XSF Discussion - 2022-01-02


  1. kurisumakise

    How do and how should xmpp clients and servers go about chewing down the weird xml format? Because of the unclosed <stream:stream> you can't use a regular DOM parser. I skimmed through gajim and dino source code and they seem to reinvent their own limited DOM (obviously no xpath etc). Do any clients/servers work with SAX events in a manner different than building a node tree for a every stanza?

  2. flow

    kurisumakise, Smack does split the top level stream elements, synthesizes a <stream/> around that, and parses the result

  3. flow

    but I believe that there are also implementations that simply restart the parser on every <stream/> open tag

  4. flow

    as server you want to ensure that there is some accounting regarding the stanza size, but other than that, it should be fine

  5. kurisumakise

    Quite complicated. Leaves me wonderint what xmpp creators had in mind when going for xml. I mean, what method of parsing.

  6. Zash

    It hasn't really been as much of a problem as some people seem to think.

  7. lovetox

    kurisumakise, how complicated it is depends on the xml lib you use

  8. lovetox

    for example i rewritten nbxmpp xml parsing a few weeks ago

  9. lovetox

    the whole parser that dispatches elements is about 70 lines

  10. moparisthebest

    XMPP uses such a small subset of XML I tend to think it's inappropriate to use standard off the shelf XML parsers

  11. Sam

    In general, it's something that has lead to bugs and issues in every piece of XMPP related software I've ever written. It took me a *long* time to get it right (for some value of "right", but I think I got most of the bugs worked out) in Mellium

  12. Sam

    The small subset of XML is actually one of the big problems I run into.
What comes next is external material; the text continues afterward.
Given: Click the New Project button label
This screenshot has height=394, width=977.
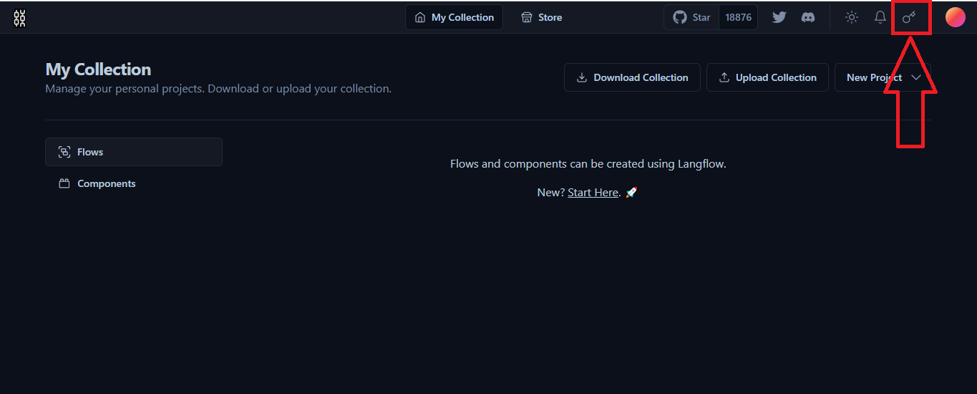Looking at the screenshot, I should pos(872,77).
Using off the shelf XML parsers tends to be bad like moparisthebest said because then I run into bugs trying to limit them to what XMPP expects, but obviously writing your own namespace aware XML parser is no trivial task.

  13. Sam

    So as nice as the subset is, I think doing something that's not widely supported actually made things way harder.

  14. lovetox

    i actually did exactly that, we had a old parser which tried to be namespace aware but obviously was very limited and buggy, i just use now lxml, and its fine

  15. moparisthebest

    If you can stop it from using references and stuff fine

  16. Zash

    The problem seems to be that everyone thinks they must write their own XML parser.

  17. lovetox

    also the problem for me is, why would i not use 2 or 3 decades? worth of experience from developers with xml, and start new

  18. moparisthebest

    Because you can't stop it from doing non-xmpp things

  19. moparisthebest

    Otherwise you are right

  20. Holger

    This is about stopping XML libraries from _emitting_ anything that's outside our subset, no? Rather than the parsing being a problem.

  21. Holger

    Well the initial question was about regular DOM parsers. My point is mostly just that decoding/encoding are quite separate problems 🙂

  22. moparisthebest

    You don't want them parsing references etc either right?

  23. lovetox

    yeah true, i probably spent a day to find out how to effecively deactivate everything the xmpp does not support

  24. Holger

    Ah.

  25. Sam

    No, both sides are a problem. I remember an old (non XMPP, but similar issues) project where we ran into the <!proc exec cat /etc/passwd> or whatever it was issue. Turns out librarise out of the box were happy to do that, had no way to turn off all proc instances, and you had to know to turn it off.

  26. Sam

    I suspect these days most XML related things have figured out that that specific vulnerability is a thing, but the example still stands. There will be others.

  27. moparisthebest

    See: log4j2 lol

  28. guus.der.kinderen

    The XML parsers that I see have sane defaults or are easy to configure. I don't think that there's a clear benefit in one over the other, so far as 'use existing' vs. 'write your own' goes.